■ Teks yang diberikan
Latah Riset Seni

Latah Riset Seni

Oleh Citra Aryandari*

Pergantian Direktorat Pendidikan Tinggi menjadi Kementerian Riset, Teknologi  dan Pendidikan Tinggi  adalah bukti bahwa politik di Indonesia selalu berubah, perubahan ini praktis menggiring semua lini mengikuti arahnya. Meski hingga kini  (7 bulan) Perpres tersebut belum ditandatangani tetapi aroma politik ini mulai terasa di jagad pendidikan tinggi.

Bidang seni salah satunya, saat masih berada dalam naungan Kementerian Pendidikan dan Kebudayaan sekian visi ditancapkan untuk melestarikan dan mengembangkan kebudayaan. Hingga beberapa Institut Seni dan Budaya Indonesia (ISBI) pun hadir bak cendawan di musim hujan. Kini dengan bergantinya kementerian sebagai patron pendidikan, institusi seni pun mulai merambah dunia riset dan teknologi.

■ Data yang ditampilkan
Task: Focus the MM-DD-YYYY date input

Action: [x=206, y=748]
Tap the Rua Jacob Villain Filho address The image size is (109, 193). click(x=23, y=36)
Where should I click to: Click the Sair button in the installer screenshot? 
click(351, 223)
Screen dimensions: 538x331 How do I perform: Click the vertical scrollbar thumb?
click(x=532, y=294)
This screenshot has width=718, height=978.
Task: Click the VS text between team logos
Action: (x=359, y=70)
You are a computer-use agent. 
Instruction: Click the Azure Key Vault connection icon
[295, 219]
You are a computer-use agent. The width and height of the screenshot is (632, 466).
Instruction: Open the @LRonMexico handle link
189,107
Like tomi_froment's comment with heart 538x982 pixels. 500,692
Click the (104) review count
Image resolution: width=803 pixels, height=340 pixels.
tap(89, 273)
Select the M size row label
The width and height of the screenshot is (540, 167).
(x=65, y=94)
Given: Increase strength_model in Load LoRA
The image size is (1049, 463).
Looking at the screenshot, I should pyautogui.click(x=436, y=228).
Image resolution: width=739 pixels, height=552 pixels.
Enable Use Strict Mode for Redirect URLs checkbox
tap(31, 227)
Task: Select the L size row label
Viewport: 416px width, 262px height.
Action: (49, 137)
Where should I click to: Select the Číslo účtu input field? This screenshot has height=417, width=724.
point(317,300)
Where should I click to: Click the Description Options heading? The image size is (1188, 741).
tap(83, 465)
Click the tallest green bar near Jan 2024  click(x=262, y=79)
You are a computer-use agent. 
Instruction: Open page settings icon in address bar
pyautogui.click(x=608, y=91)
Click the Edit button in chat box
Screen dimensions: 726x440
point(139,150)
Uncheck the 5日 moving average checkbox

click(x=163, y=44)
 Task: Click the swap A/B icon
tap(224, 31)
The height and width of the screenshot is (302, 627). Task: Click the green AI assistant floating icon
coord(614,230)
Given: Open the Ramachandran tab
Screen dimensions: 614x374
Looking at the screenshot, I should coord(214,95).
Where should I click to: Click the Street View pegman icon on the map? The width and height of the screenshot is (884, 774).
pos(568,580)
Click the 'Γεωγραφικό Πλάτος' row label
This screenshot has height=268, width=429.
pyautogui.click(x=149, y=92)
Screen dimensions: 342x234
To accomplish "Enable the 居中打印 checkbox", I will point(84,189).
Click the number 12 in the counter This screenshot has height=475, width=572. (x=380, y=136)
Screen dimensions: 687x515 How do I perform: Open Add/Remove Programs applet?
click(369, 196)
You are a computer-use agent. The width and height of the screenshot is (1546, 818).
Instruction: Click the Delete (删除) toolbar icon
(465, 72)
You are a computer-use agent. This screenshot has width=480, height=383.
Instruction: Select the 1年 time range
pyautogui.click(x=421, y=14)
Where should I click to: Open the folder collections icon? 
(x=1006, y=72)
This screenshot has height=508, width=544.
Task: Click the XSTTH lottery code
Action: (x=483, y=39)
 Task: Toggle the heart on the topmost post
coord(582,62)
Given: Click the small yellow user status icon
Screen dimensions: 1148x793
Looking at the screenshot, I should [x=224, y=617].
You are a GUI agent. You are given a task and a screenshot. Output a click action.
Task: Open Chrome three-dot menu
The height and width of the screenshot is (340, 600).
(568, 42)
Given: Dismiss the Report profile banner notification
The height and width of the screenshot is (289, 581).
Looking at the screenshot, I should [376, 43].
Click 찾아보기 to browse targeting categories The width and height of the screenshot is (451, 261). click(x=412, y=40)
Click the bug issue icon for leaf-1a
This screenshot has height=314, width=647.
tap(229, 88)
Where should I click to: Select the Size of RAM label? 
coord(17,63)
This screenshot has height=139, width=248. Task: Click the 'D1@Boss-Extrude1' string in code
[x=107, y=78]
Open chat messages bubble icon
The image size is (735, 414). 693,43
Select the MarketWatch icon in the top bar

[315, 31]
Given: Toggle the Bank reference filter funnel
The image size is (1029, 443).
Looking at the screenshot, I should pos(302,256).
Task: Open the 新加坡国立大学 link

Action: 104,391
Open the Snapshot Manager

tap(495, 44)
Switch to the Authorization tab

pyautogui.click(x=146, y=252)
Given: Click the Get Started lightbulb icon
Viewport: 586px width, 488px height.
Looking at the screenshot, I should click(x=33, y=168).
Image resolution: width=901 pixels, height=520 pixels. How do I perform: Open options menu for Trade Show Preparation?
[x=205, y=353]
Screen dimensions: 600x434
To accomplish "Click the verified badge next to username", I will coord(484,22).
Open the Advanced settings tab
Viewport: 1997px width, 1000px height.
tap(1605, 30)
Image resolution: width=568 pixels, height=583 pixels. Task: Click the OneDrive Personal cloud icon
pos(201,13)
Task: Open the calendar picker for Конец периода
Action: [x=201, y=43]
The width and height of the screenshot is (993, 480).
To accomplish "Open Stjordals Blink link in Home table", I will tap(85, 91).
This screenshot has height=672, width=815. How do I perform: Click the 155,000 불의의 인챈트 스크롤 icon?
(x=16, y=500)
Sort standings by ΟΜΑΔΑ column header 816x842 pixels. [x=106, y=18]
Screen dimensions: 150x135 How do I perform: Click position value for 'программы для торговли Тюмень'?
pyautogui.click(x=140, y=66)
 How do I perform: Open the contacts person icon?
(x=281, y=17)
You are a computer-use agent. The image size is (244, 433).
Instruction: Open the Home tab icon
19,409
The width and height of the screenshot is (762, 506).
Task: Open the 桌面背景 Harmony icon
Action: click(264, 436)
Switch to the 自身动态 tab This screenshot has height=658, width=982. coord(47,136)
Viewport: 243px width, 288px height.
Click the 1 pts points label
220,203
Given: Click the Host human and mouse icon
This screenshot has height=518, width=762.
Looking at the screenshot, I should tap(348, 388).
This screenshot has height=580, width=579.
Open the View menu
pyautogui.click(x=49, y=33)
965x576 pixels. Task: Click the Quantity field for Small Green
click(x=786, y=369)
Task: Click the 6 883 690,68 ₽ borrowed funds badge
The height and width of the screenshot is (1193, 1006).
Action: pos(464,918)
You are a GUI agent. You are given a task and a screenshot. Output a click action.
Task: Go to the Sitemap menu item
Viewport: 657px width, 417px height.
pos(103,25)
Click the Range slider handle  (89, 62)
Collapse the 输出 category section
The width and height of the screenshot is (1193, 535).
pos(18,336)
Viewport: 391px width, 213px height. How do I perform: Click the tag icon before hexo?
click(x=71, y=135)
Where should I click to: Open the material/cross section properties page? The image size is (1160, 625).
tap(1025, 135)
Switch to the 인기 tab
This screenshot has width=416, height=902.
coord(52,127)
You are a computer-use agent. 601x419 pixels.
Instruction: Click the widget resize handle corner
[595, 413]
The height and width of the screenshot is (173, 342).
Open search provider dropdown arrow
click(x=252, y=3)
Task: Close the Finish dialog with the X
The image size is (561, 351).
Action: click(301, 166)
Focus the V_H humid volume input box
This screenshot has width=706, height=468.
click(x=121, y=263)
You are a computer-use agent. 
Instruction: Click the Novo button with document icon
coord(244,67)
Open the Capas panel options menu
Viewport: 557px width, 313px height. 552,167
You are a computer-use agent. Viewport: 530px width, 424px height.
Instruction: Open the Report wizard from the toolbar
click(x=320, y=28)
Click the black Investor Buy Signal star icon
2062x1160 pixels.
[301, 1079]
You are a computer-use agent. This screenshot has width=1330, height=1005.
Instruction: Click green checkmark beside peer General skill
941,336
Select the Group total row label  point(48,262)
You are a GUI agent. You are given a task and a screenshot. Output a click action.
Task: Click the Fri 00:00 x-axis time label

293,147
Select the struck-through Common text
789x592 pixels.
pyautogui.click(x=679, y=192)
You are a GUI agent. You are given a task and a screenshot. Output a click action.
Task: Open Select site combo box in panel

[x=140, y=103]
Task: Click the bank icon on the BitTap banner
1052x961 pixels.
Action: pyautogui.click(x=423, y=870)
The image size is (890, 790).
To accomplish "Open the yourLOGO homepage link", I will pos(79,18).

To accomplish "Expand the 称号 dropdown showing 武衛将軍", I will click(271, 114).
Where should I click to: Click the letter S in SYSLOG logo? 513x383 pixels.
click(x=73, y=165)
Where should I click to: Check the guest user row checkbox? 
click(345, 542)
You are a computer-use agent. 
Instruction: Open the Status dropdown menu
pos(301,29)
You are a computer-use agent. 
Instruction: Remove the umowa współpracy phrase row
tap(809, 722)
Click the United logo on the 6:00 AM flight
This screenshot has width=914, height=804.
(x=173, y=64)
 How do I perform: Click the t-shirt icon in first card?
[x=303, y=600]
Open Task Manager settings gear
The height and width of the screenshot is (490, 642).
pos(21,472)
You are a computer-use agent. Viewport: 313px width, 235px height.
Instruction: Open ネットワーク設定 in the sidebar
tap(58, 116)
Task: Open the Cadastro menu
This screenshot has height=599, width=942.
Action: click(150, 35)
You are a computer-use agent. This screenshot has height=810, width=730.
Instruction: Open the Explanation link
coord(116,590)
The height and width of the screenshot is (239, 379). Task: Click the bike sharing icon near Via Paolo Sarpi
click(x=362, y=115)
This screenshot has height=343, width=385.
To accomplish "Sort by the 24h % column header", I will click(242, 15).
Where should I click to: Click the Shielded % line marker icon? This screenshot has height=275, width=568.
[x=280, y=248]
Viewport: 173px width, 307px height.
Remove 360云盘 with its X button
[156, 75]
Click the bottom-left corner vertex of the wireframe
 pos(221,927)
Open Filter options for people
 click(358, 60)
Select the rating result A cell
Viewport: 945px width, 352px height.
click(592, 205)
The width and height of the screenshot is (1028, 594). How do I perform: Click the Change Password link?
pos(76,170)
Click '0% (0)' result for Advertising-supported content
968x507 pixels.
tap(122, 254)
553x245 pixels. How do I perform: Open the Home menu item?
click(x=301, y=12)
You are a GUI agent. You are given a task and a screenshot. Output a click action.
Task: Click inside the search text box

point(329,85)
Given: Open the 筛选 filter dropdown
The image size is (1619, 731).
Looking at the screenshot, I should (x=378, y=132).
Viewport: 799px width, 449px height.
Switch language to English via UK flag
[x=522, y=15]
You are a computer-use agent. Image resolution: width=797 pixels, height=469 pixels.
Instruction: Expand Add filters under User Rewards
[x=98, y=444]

■ Soal singkat
Tolong tuliskan ulang tanpa perubahan seluruh bagian teks tentang riset seni, mulai dari "Pergantian Direktorat Pendidikan" terus sampai "riset dan teknologi.". Baris-baris data di atas tidak dipakai sama sekali di sini.

■ Keluaran yang diharapkan
Pergantian Direktorat Pendidikan Tinggi menjadi Kementerian Riset, Teknologi  dan Pendidikan Tinggi  adalah bukti bahwa politik di Indonesia selalu berubah, perubahan ini praktis menggiring semua lini mengikuti arahnya. Meski hingga kini  (7 bulan) Perpres tersebut belum ditandatangani tetapi aroma politik ini mulai terasa di jagad pendidikan tinggi.

Bidang seni salah satunya, saat masih berada dalam naungan Kementerian Pendidikan dan Kebudayaan sekian visi ditancapkan untuk melestarikan dan mengembangkan kebudayaan. Hingga beberapa Institut Seni dan Budaya Indonesia (ISBI) pun hadir bak cendawan di musim hujan. Kini dengan bergantinya kementerian sebagai patron pendidikan, institusi seni pun mulai merambah dunia riset dan teknologi.